**DIRECTIONS**:
Please write out, exactly as they appear, the line containing "Instruction: Click the Mapbox logo on map" and every line after it to the end of the records, and nothing more.

Collected data entries:
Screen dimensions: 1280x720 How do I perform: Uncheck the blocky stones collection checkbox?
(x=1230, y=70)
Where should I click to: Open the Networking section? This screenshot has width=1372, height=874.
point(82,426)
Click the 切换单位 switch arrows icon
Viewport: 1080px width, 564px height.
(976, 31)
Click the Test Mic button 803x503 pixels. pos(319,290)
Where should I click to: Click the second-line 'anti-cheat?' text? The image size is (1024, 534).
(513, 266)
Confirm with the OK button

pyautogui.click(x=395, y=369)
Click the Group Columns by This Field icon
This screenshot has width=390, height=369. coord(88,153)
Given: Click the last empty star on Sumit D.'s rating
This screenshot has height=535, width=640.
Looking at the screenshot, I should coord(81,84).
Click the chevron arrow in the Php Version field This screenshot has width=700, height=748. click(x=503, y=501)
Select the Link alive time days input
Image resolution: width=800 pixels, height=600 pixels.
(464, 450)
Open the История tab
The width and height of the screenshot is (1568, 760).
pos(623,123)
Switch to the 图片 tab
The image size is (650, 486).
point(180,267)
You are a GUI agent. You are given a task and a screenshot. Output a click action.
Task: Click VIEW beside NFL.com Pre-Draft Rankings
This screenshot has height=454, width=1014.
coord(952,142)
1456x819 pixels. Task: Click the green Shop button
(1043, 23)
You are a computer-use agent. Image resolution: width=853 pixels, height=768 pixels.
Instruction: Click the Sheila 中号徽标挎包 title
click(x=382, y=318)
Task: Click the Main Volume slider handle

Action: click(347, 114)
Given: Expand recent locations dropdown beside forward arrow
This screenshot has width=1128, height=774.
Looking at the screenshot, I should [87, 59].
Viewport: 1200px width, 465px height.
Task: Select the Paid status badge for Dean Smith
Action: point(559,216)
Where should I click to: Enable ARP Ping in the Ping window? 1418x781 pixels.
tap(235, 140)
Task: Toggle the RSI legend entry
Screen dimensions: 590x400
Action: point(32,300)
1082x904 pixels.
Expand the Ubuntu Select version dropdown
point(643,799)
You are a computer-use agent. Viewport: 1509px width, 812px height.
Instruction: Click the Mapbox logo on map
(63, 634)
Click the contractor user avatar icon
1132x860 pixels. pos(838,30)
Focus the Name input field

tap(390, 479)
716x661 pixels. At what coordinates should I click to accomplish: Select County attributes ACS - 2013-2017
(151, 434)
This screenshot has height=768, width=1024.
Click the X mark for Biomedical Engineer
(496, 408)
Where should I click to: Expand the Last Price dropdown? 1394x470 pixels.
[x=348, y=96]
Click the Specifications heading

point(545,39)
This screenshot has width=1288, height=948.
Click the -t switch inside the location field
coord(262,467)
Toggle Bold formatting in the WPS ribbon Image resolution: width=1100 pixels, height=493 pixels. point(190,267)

**EXERCISE RESPONSE**:
Instruction: Click the Mapbox logo on map
(63, 634)
Click the contractor user avatar icon
1132x860 pixels. pos(838,30)
Focus the Name input field

tap(390, 479)
716x661 pixels. At what coordinates should I click to accomplish: Select County attributes ACS - 2013-2017
(151, 434)
This screenshot has height=768, width=1024.
Click the X mark for Biomedical Engineer
(496, 408)
Where should I click to: Expand the Last Price dropdown? 1394x470 pixels.
[x=348, y=96]
Click the Specifications heading

point(545,39)
This screenshot has width=1288, height=948.
Click the -t switch inside the location field
coord(262,467)
Toggle Bold formatting in the WPS ribbon Image resolution: width=1100 pixels, height=493 pixels. point(190,267)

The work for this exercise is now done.